Karena keadaanku yang tanpa emosi, aku membuat kesalahan dengan Lulu. Ini tidak mungkin terjadi…
Kecuali aku bisa merekrut Roswyn, hanya Lulu yang bisa kuandalkan.
Jika aku tidak memeluknya, aku tidak akan bisa tidur nyenyak lagi.
aku harus meminta maaf. aku harus.
Aku tidak akan bisa memperbaiki semua yang terjadi di masa lalu.
Aku bahkan belum bisa menghapus semua bekas lukanya.
Setelah datang jauh-jauh ke sini, jika aku melanjutkan rute itu…)
"…Ah?"
Saat Lulu membolak-balik halaman yang berisi tulisan tangan Frey yang lembut dan santai, dia tiba-tiba menemukan halaman yang ditulis dengan tulisan tangan yang lebih intens.
(xx Tahun xx Bulan xx Hari)
(Dia diambil dariku. Lulu dibawa pergi oleh Ruby. Aku harus mengambilnya kembali.)
"……..Ah."
Setelah itu, dia terdiam saat menemukan kata-kata yang berulang di beberapa halaman.
(Kemana kamu pergi? Kembali. Kemana kamu pergi? Kembali. Kemana kamu pergi? Kembali….)
“……Uwah.”
“M-Nona Lulu… Kenapa kamu terlihat seperti…”

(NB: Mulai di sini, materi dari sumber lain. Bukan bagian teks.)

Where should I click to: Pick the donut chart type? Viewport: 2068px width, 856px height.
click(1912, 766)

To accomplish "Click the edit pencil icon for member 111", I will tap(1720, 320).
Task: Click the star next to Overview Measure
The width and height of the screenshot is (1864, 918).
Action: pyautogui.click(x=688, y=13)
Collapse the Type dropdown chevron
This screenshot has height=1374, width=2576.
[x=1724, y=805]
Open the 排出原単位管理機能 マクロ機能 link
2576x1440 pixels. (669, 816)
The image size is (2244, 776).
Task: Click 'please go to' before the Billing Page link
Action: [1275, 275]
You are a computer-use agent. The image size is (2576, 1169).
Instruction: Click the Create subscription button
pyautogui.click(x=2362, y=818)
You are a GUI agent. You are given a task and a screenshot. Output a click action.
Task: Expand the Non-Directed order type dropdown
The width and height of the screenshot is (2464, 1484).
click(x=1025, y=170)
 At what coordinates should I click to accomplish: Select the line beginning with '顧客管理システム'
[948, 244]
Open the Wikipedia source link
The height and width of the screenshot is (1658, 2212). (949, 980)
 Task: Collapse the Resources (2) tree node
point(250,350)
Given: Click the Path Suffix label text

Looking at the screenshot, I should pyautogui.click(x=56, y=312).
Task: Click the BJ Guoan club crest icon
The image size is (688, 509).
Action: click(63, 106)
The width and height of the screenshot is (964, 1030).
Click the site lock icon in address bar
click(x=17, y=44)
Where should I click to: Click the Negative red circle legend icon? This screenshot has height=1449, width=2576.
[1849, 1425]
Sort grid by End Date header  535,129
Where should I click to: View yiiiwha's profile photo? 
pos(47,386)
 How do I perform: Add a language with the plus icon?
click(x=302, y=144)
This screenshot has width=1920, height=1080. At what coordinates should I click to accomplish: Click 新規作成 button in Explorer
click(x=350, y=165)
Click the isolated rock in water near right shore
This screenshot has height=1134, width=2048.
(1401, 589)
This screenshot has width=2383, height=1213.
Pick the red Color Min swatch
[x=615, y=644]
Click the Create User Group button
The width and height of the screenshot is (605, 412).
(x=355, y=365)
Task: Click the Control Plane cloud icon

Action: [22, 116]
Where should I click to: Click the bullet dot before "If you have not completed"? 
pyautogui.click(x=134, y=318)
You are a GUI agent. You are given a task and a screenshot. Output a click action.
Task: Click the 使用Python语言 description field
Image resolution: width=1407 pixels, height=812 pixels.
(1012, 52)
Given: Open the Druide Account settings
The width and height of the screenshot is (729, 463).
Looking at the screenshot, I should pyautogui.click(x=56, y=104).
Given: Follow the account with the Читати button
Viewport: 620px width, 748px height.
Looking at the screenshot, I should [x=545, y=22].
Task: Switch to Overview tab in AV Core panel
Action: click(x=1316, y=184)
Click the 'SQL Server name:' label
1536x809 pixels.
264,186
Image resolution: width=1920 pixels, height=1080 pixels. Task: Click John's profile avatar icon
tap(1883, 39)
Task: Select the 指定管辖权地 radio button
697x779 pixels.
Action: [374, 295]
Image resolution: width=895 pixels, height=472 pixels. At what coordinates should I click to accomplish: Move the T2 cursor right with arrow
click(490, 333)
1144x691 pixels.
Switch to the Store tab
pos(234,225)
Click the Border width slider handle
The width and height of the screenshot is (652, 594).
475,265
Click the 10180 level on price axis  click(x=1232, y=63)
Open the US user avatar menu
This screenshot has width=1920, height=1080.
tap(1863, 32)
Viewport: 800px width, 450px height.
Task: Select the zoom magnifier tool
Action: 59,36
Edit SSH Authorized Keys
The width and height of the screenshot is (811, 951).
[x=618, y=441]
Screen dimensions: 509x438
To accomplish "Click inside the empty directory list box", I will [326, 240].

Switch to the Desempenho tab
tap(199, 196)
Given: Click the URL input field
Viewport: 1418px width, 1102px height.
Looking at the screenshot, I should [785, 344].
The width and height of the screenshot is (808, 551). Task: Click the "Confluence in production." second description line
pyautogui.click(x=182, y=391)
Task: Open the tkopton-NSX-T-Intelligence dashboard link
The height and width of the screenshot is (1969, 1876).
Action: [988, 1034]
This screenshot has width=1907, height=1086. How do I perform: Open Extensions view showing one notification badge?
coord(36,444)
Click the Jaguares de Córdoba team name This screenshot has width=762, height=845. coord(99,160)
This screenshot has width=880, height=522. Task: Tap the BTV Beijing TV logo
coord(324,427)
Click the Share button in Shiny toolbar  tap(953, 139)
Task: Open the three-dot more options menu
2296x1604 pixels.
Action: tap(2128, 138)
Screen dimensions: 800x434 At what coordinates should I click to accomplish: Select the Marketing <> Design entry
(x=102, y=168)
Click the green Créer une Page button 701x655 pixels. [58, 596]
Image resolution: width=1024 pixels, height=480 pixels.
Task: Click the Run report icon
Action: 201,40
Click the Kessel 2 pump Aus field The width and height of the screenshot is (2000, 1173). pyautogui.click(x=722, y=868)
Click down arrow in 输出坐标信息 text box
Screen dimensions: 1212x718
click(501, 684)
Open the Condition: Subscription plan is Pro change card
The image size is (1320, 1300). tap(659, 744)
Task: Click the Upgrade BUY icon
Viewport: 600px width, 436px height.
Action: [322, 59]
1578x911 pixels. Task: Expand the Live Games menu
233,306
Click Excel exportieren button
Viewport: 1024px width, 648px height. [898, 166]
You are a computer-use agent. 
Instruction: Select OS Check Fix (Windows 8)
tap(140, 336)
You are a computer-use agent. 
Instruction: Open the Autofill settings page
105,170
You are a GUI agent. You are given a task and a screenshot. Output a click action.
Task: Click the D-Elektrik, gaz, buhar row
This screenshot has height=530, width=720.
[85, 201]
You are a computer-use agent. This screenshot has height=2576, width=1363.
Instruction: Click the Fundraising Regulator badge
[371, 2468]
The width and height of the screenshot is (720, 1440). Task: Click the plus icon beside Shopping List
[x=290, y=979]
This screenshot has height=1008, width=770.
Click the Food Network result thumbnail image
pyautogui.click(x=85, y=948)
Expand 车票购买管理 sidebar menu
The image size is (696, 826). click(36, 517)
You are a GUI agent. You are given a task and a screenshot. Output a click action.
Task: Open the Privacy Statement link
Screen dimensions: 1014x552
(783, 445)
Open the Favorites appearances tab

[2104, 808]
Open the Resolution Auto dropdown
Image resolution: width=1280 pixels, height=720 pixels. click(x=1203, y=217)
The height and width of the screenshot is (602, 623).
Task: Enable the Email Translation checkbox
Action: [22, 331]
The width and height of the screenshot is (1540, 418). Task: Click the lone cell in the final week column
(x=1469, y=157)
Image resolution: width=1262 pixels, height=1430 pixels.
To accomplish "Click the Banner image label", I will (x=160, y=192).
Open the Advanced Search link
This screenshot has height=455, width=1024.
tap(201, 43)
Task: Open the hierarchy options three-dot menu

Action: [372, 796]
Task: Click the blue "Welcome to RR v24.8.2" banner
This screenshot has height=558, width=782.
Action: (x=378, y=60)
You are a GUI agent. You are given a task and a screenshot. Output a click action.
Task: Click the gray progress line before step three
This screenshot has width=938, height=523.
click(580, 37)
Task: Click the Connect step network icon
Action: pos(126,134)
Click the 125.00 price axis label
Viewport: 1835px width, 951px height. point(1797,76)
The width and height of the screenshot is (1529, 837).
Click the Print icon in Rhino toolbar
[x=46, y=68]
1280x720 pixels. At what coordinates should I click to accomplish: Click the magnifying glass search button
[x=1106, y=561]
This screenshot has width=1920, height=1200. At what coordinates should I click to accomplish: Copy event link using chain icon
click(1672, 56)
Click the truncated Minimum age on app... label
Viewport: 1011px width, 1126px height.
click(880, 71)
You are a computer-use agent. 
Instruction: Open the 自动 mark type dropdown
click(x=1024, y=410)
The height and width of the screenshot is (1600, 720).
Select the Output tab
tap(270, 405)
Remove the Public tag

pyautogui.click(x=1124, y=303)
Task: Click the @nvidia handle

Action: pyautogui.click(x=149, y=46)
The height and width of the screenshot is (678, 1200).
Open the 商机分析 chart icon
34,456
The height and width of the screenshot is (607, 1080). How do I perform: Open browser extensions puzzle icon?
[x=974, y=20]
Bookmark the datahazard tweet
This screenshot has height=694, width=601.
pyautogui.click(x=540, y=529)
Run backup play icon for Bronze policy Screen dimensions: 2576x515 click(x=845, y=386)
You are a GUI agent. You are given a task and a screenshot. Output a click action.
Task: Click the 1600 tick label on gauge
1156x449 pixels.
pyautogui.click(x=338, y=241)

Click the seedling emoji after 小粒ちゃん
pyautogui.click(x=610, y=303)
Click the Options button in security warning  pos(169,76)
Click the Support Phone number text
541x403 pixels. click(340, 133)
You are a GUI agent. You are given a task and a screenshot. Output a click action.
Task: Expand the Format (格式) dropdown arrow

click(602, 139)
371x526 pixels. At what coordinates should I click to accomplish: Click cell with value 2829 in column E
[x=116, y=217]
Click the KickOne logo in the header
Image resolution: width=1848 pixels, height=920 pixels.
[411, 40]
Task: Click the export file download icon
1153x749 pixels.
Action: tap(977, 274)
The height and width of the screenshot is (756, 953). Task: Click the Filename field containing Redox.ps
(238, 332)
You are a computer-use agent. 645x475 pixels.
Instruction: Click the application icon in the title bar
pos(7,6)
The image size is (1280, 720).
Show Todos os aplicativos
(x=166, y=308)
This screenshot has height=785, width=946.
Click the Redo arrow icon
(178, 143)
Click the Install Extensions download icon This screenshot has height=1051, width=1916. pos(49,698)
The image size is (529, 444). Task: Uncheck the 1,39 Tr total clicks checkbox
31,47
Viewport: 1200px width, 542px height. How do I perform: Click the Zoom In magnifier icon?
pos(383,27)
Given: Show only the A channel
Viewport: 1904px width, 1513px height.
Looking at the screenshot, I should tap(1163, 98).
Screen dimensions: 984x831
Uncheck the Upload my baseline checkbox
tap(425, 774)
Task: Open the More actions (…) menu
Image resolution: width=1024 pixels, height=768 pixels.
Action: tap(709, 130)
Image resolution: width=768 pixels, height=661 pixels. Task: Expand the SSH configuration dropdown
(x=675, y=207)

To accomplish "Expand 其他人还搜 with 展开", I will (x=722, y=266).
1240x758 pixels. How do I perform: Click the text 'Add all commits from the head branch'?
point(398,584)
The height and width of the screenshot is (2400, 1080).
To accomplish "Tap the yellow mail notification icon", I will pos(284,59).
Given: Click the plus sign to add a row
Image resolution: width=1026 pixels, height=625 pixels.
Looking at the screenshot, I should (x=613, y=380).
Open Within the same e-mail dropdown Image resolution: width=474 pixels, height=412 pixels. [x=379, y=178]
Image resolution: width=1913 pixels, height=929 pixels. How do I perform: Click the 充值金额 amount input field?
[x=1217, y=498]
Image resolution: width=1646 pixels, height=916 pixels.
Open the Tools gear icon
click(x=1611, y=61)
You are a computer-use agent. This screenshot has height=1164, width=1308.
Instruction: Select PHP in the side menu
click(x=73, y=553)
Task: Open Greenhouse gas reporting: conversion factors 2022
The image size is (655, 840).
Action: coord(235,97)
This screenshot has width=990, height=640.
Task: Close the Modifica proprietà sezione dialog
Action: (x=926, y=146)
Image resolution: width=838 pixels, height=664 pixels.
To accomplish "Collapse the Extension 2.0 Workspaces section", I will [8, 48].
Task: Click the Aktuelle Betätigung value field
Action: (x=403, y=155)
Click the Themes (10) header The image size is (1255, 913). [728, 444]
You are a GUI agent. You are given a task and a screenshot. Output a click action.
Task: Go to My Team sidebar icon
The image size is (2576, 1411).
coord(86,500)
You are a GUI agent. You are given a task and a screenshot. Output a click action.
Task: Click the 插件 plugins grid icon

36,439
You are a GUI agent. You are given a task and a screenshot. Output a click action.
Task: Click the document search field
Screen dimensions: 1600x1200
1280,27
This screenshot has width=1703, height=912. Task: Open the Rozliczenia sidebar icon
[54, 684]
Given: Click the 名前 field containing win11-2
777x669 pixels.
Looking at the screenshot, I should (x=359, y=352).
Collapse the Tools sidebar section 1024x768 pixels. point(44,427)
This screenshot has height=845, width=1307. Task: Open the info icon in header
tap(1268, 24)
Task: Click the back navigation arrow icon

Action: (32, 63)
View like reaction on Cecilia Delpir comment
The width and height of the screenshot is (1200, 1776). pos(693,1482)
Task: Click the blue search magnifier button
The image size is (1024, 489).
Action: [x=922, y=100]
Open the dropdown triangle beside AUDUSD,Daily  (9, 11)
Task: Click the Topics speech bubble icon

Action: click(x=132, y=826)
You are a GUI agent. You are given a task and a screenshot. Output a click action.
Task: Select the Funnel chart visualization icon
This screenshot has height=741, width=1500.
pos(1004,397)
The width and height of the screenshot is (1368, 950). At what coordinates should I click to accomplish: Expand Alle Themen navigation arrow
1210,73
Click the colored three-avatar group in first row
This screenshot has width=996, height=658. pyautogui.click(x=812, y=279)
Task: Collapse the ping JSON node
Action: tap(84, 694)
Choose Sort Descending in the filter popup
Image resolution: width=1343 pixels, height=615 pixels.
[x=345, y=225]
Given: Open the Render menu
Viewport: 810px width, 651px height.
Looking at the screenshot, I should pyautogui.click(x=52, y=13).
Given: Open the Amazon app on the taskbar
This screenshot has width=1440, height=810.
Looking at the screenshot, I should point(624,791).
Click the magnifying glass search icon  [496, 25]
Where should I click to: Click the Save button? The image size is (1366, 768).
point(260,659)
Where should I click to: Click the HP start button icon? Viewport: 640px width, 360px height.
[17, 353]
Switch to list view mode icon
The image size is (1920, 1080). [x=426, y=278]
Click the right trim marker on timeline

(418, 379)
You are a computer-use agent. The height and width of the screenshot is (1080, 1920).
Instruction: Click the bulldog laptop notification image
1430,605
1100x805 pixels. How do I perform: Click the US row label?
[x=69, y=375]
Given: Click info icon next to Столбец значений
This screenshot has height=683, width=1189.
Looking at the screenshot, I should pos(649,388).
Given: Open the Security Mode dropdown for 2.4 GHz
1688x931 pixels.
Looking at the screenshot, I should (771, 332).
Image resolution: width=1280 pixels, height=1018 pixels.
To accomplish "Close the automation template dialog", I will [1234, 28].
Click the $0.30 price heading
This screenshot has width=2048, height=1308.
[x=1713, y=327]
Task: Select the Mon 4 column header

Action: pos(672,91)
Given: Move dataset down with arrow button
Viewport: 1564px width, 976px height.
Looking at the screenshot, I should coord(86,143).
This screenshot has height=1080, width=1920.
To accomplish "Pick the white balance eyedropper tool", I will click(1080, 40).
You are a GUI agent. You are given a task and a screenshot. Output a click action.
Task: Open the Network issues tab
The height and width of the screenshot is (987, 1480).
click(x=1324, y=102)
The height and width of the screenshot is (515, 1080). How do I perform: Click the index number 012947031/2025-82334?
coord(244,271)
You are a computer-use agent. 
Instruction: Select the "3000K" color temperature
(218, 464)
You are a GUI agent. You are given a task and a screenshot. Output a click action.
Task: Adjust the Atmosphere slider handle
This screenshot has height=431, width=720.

Saat Aishi bertanya dengan prihatin, di samping Lulu yang gemetar, yang memasang ekspresi sedih…
“Ya… Kania… kamu akan mengumpulkan tiga lainnya…?”
“Baiklah, tolong lakukan yang terbaik…”
Isolet menelepon seseorang.
“… Frey menunggu kalian semua di sini.”